▸ **STUDY TEXT**:
[Start of section]

The government raises and spends just under £800bn a year.
Such a big number is hard to picture, but for that money you could buy Tesco 40 times over, or Manchester United 200 times.
It is the job of the chancellor of the exchequer to oversee the collection and distribution of those funds.
Philip Hammond will lay out his plans on Monday, 29 October when he presents the Budget for the financial year which starts in April 2019.
His biggest money earner is income tax, but its importance has drifted lower in recent years. That is partly because the government has raised the threshold at which the basic rate, and the higher rate, is paid.
The trend is also a result of a change in the way people work. The rise of self-employment has curtailed tax returns as those workers often pay less income tax.
The same applies to National Insurance, although that stream of income was boosted in 2016 when rebates on National Insurance payments were ended.
Over the years VAT has become a more important supply of tax. Back in 2011 the standard rate was raised from 17.5% to 20%. VAT returns are also closely tied to the health of the economy and consumer spending, so the economic recovery since the financial crisis has raised the amount of VAT collected.
How is it spent?
As for outgoings, social spending is by far the biggest outlay for the government, accounting for more than a quarter of all spending.
It includes spending on state pensions, which has taken a rising share of government spending since 2008. But the other big element, benefits payments, has accounted for less of overall spending since 2013, according to the Institute for Fiscal Studies.

[End of section]

▸ **TASK LIST**:
A. According to the article on government tax and spending, how did the standard rate of VAT change in 2011?
B. Please pick up the article on government tax and spending after its final sentence and carry it forward.

▸ **MATERIAL SUPPLIED**:
[Start of section]

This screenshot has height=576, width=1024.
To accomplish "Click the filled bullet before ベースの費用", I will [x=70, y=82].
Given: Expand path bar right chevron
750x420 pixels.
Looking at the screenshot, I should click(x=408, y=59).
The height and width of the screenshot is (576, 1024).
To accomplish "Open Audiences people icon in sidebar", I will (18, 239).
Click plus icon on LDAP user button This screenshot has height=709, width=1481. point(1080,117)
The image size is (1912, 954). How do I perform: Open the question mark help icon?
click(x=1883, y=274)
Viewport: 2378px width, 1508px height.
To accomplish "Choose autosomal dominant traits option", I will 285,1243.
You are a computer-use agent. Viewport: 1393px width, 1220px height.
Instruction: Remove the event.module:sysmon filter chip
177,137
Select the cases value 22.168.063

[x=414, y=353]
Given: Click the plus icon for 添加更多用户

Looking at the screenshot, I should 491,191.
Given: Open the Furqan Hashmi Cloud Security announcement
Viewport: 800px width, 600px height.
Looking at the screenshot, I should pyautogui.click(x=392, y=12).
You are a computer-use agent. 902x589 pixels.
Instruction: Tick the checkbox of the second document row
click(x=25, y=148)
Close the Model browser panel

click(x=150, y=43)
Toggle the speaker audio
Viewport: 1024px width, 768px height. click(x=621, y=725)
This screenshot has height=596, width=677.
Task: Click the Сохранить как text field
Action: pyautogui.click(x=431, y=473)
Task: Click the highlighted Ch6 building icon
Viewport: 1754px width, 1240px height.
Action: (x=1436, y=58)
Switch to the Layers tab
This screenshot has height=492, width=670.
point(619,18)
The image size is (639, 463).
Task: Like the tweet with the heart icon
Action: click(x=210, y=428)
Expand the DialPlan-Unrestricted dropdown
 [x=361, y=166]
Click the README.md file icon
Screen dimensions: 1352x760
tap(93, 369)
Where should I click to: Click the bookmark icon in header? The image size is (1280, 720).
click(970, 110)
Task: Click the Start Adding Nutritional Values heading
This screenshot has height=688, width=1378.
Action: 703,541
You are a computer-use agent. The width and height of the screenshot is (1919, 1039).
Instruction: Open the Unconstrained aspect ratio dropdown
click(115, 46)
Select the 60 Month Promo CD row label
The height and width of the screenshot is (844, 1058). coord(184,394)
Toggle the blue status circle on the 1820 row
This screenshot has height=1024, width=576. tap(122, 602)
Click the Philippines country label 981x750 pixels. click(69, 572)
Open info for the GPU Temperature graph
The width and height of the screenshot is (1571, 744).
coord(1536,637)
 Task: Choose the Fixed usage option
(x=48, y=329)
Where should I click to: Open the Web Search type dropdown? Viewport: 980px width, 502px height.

[End of section]

▸ **ANSWERS BY TASK**:
A. It was raised from 17.5% to 20%.

B.
With an 18.5% share of the government budget, health is the next biggest government outlay. That share has been increasing for decades, a trend which is likely to continue as the population ages and better, but potentially more expensive, treatments and medicines enter the market.
Education is the third biggest area of spending, with an 11.1% share - down from 13% in 2007. But that figure is skewed by the move away from student grants to loans, which are not counted as spending.
The figures for income and spending will also look a little different in Scotland, Wales and Northern Ireland. Since 1999, devolved administrations have been responsible for spending on certain policy areas, including education and local government.
Each administration receives funds from the UK Treasury, using a mechanism called the Barnett formula.
In addition, Scotland and Wales also control stamp duty and landfill tax returns and Scotland has control over other taxation areas. You can find out more here.
The Scottish government is to set out its draft budget on 12 December.